WORK TASK: Give back exactly the stretch of data below from the line holding "Share this trading" through the line holding "Task: Open the Urun grouping combo box", both ends included, and leave the remaining lines out.

SUPPLIED ENTRIES:
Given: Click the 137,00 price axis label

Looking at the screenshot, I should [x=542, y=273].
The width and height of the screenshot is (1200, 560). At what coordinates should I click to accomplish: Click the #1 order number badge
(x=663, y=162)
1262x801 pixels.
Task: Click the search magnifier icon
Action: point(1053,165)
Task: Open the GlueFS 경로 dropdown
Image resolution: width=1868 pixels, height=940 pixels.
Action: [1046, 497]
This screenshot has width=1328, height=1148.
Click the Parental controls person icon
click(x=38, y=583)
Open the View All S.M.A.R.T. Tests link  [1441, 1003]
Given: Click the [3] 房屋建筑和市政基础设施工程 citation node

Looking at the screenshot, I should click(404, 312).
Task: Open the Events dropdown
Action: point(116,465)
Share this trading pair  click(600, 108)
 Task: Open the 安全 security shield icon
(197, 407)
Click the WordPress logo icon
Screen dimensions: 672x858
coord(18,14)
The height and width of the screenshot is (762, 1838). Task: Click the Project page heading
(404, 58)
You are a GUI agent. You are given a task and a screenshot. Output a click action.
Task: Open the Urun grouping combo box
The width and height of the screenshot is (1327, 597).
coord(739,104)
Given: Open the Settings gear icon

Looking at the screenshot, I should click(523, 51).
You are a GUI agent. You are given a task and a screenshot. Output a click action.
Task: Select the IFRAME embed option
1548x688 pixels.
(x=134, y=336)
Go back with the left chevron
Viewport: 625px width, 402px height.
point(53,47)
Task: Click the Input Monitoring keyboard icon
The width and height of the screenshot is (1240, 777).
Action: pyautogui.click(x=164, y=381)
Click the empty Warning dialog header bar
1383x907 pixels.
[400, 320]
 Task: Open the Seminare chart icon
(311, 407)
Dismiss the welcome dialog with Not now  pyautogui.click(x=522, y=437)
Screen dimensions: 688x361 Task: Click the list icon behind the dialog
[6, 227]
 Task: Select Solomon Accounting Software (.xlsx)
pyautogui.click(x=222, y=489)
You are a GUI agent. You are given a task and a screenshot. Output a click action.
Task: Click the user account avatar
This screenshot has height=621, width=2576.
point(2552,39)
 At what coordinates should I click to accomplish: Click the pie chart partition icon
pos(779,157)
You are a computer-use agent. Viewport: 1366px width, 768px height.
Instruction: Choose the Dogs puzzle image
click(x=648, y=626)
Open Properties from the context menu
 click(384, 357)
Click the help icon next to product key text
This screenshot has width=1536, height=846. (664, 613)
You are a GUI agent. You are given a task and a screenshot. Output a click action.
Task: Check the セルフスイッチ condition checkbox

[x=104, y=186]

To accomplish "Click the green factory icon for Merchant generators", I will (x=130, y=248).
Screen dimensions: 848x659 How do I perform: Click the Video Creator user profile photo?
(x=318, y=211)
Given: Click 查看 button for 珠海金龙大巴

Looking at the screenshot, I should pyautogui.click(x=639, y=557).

OUTPUT BELOW:
Share this trading pair  click(600, 108)
 Task: Open the 安全 security shield icon
(197, 407)
Click the WordPress logo icon
Screen dimensions: 672x858
coord(18,14)
The height and width of the screenshot is (762, 1838). Task: Click the Project page heading
(404, 58)
You are a GUI agent. You are given a task and a screenshot. Output a click action.
Task: Open the Urun grouping combo box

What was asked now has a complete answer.